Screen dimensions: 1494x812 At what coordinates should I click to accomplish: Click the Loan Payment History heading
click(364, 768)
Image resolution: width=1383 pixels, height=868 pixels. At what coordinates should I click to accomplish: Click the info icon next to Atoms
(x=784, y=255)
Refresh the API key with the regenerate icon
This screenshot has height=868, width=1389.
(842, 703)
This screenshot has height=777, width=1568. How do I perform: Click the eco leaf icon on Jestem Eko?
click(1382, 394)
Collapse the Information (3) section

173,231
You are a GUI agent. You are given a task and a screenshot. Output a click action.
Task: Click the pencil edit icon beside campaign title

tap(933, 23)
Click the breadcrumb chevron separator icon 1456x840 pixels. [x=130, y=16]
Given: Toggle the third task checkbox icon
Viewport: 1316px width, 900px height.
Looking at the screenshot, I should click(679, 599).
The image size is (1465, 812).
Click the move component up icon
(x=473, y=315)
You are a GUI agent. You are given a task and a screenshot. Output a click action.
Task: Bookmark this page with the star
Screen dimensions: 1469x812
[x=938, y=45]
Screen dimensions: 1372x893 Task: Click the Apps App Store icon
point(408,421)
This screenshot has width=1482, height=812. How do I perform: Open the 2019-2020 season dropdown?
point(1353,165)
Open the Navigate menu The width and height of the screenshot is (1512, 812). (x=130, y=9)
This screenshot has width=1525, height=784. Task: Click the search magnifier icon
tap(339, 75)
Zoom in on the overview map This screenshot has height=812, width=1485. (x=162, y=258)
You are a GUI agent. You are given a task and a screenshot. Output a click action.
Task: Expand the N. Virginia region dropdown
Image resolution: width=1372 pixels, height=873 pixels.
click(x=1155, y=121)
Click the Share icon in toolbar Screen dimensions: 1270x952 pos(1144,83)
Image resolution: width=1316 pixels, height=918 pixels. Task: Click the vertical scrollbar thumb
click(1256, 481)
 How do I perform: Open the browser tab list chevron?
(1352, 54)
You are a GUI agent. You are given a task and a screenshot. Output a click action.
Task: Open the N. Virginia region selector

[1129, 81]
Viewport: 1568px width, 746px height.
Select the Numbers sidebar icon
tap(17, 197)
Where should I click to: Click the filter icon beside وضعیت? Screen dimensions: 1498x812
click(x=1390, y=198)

-- TASK INSTRUCTIONS --
Print, from the entries above, the line with "Click the move component up icon", the line with "Zoom in on the" and all lines between them, exactly and with nothing else.

-- SOLUTION FOR THIS PROBLEM --
Click the move component up icon
(x=473, y=315)
You are a GUI agent. You are given a task and a screenshot. Output a click action.
Task: Bookmark this page with the star
Screen dimensions: 1469x812
[x=938, y=45]
Screen dimensions: 1372x893 Task: Click the Apps App Store icon
point(408,421)
This screenshot has width=1482, height=812. How do I perform: Open the 2019-2020 season dropdown?
point(1353,165)
Open the Navigate menu The width and height of the screenshot is (1512, 812). (x=130, y=9)
This screenshot has width=1525, height=784. Task: Click the search magnifier icon
tap(339, 75)
Zoom in on the overview map This screenshot has height=812, width=1485. (x=162, y=258)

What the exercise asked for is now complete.